El problema del actual monarca es que, a ojos de muchos españoles, la sola renuncia como heredero a ese dinero ilícito no basta, tiene la obligación de legalizarlo, pese a quien pese en lo que un día fue la Familia Real, su madre, hermanas, sobrinos, por más que ha haya reducido al máximo hoy día estableciendo años ha un cordón sanitario en torno a él, a la Reina Letizia, a la Princesa Leonor y a la Infanta Sofía.

¿Cuando Juan Carlos I fallezca, y el Rey, su madre la Reina Sofía, y sus dos hermanas, las infantas Elena y Cristina, sean llamados a firmar lo que se llama Declaración de herederos, se limitará a renunciar Felipe VI o va a exigir como jefe del Estado la regularización ante Hacienda de todo ese patrimonio en B?

Felipe VI, le guste o no, antes que hijo y hermano es jefe de Estado de un país que las está pasando canutas por la pandemia y la guerra de Ucrania, cuyo fisco resultó presuntamente estafado durante cuarenta años por quien menos cabía, su primer ciudadano, su padre. Nobleza obliga y cabe preguntarnos: Cuando Juan Carlos I fallezca, y él, la Reina Sofía, y sus dos hermanas, las infantas Elena y Cristina, sean llamados ante notario para firmar lo que se denomina Declaración de herederos, ¿Felipe VI se limitará a firmar la renuncia o va a exigir la regularización ante Hacienda de todo ese patrimonio en B?
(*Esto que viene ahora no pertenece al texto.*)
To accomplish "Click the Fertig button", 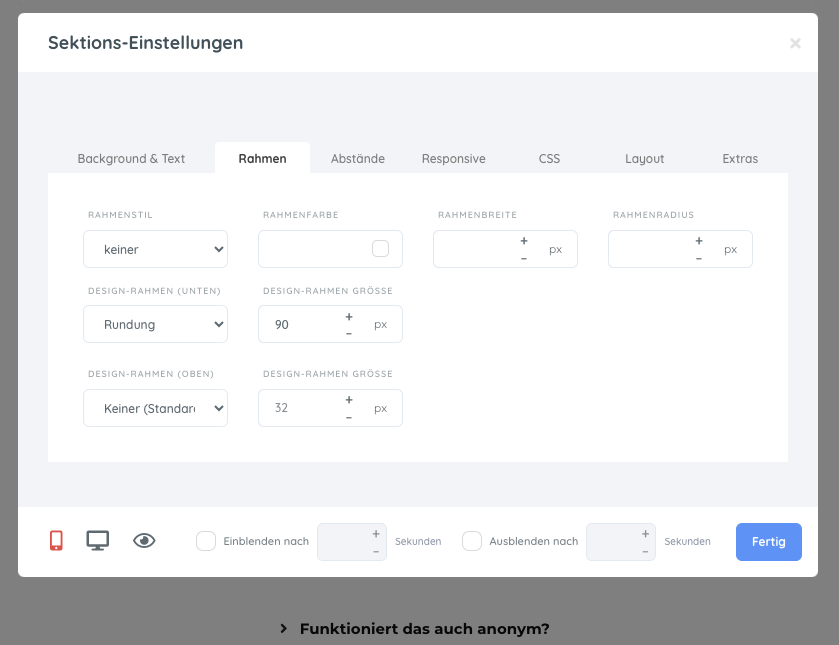I will pyautogui.click(x=768, y=542).
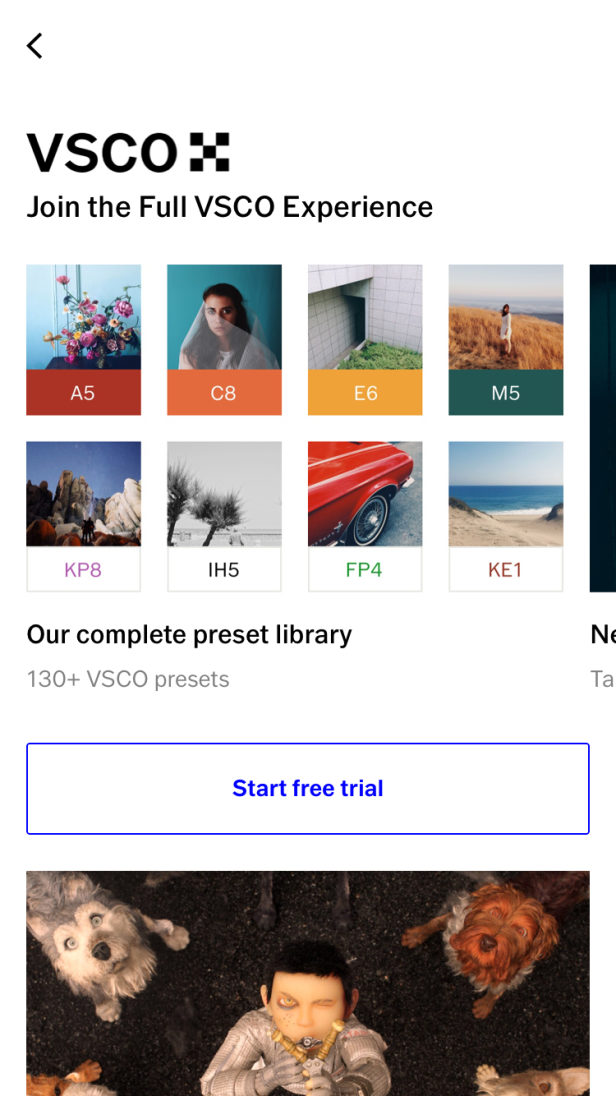This screenshot has width=616, height=1096.
Task: Tap the green FP4 preset label
Action: pos(365,570)
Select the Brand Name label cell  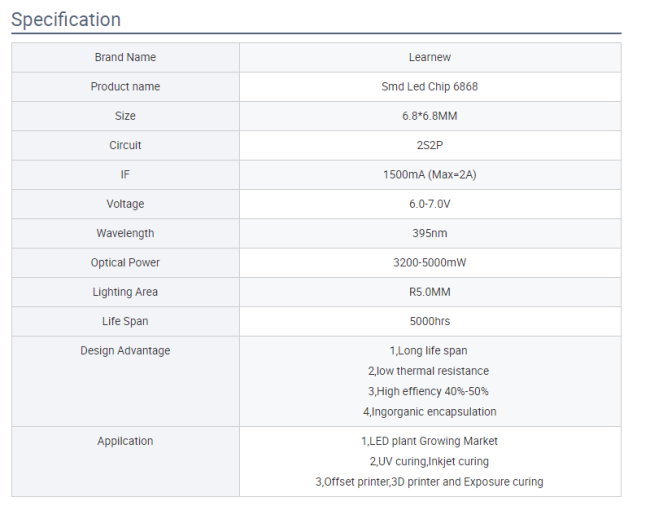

¿Va a arriesgarse Felipe VI a que, día sí día también, los comentarios en los medios nacionales e internacionales giren en torno al origen de la financiación del outfit de esa influencer de moda que se llama Victoria Federica, su sobrina, de quien costea los estudios de Froilán y otros sobrinos en el extranjero, o de dónde sale el dinero para costear en la cara Suiza la vida de la otra rama de la familia, los muchos Urdangarin, ahora ya sin el ex jugador de balonmano en sus filas?

A la espera de respuesta que dé a esas preguntas y, de momento, enterrada ya tanta campechanía paterna que derivó en lo que derivó, bienvenido sea en las cuentas un poco del rigor germano de su madre, la Reina Sofía, a ver si así, vía hechos, el actual inquilino de La Zarzuela consigue que España se haga felipista como antes se hizo juancarlista; porque de eso va esta historia, de la adhesión emocional como única forma que tiene este viejo pueblo de hidalgos y cabreros indómitos de relacionarse con una institución asociada al lujo y al boato, a la cual siempre va a mirar de reojo por más ejercicios de transparencia que practique.
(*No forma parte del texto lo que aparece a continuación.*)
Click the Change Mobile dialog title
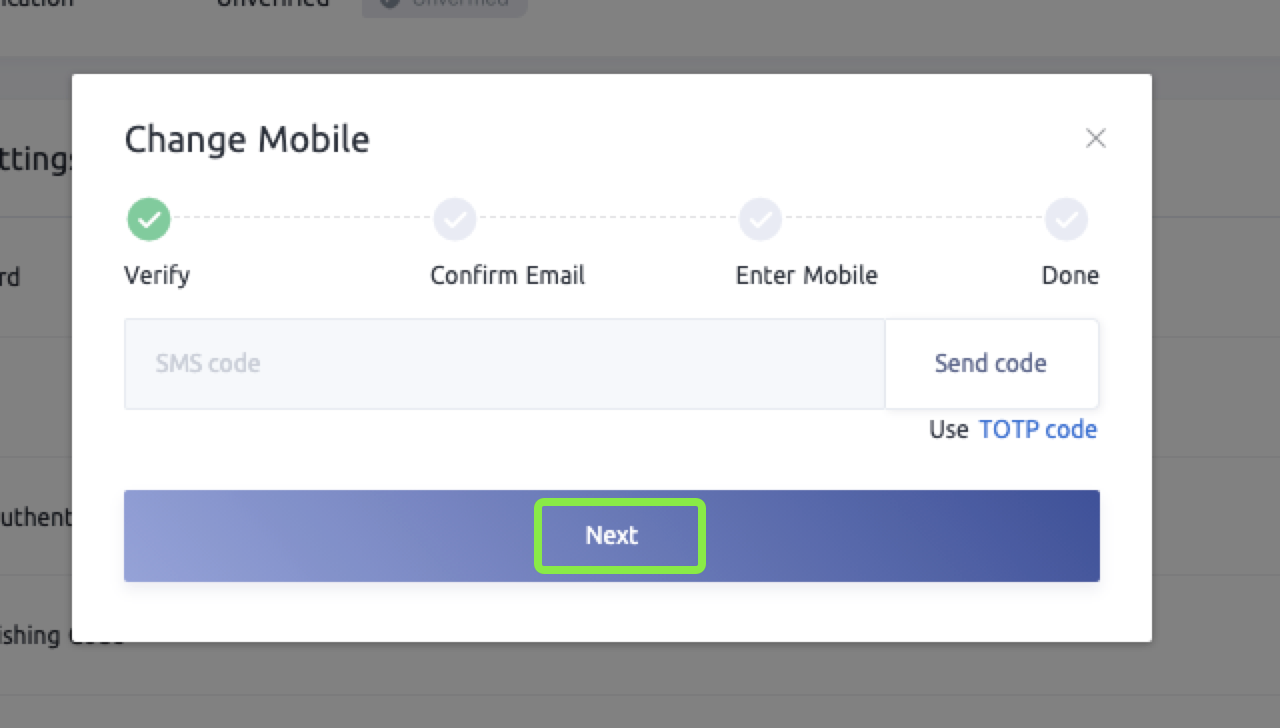Image resolution: width=1280 pixels, height=728 pixels. (247, 139)
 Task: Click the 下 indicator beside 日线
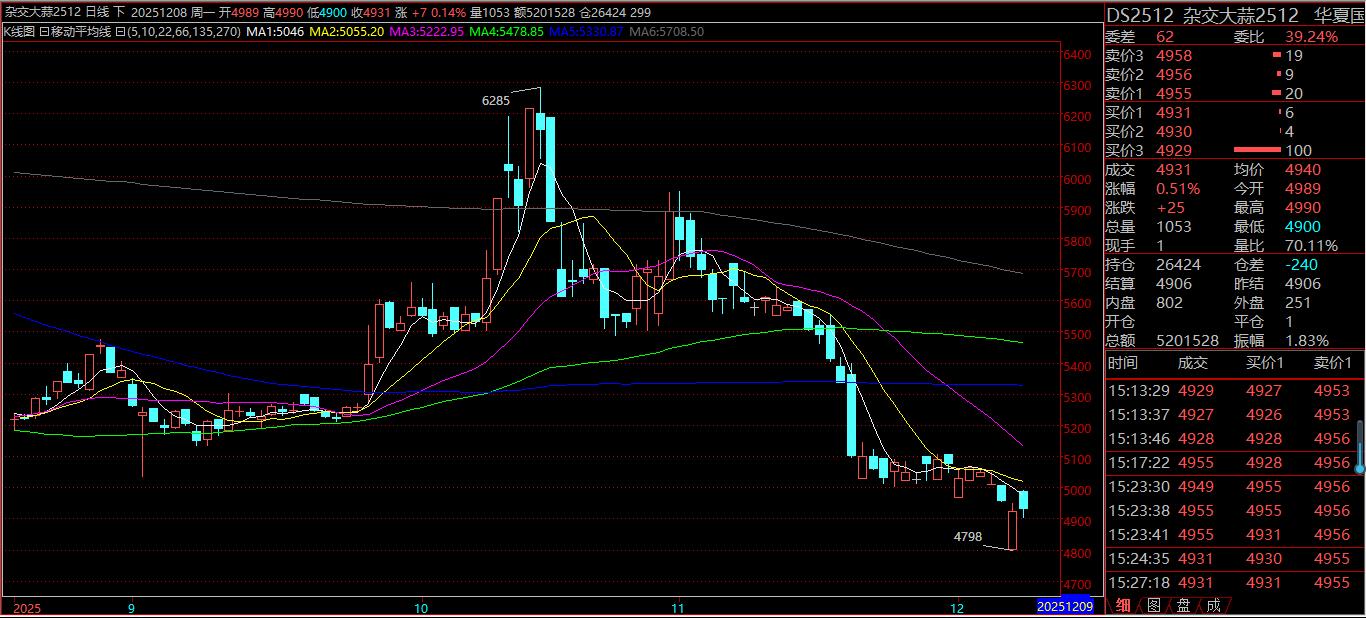[120, 12]
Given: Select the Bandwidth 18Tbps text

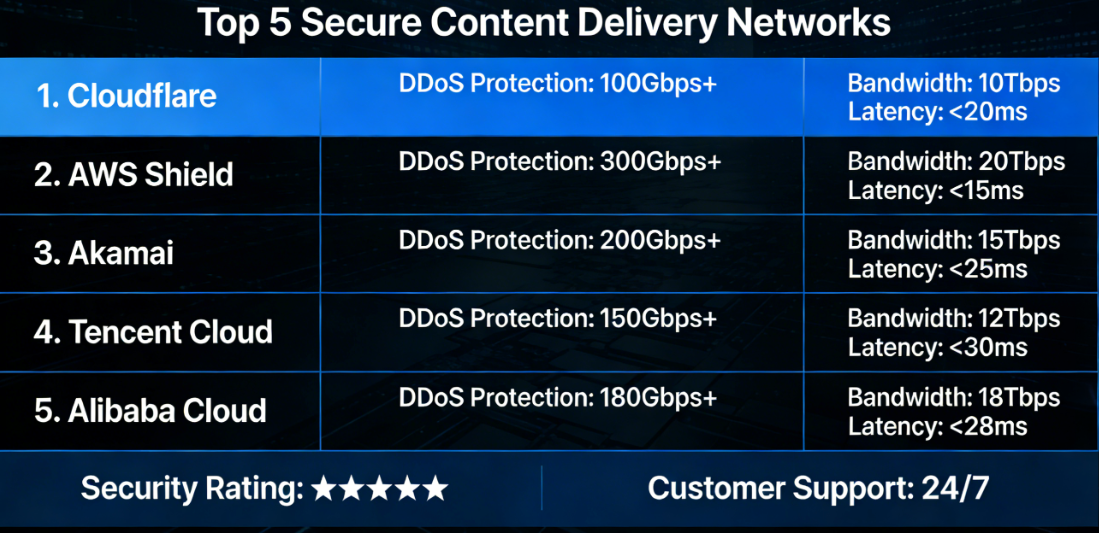Looking at the screenshot, I should coord(954,398).
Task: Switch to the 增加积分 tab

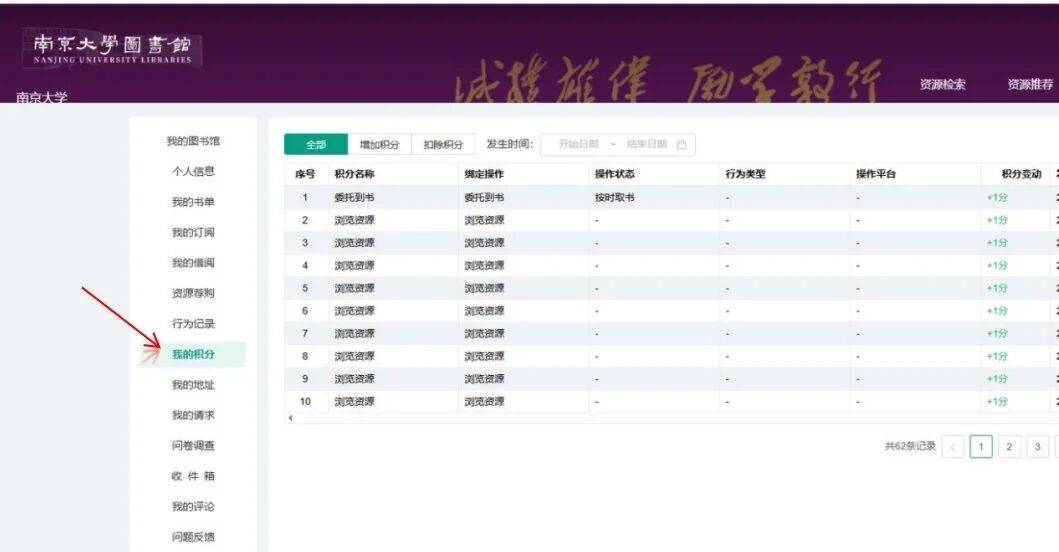Action: click(379, 145)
En este sentido, acertará Felipe VI si recuerda que España no siempre fue juancarlista, aunque en algún momento de nuestra reciente historia lo pareciera. Desde la muerte del dictador Francisco Franco hasta el golpe de Estado del 23 de febrero de 1981, su padre era conocido a izquierda y derecha (extremas) como Juanito el breve. Así le apodó -bien que se arrepintió luego- el dirigente comunista Santiago Carrillo a su vuelta del exilio. Hasta el golpe de Estado, Juan Carlos fue el “mal menor”, y desde entonces y hasta que tres décadas después se fue a Botswana con Corinna -por abreviar tanto despropósito- disfruto de la condición “bien mayor”… Eso mismo es lo que tiene pendiente su hijo y solo lo conseguirá con decisiones ejemplares que no pasan solo por comunicarnos lo obvio.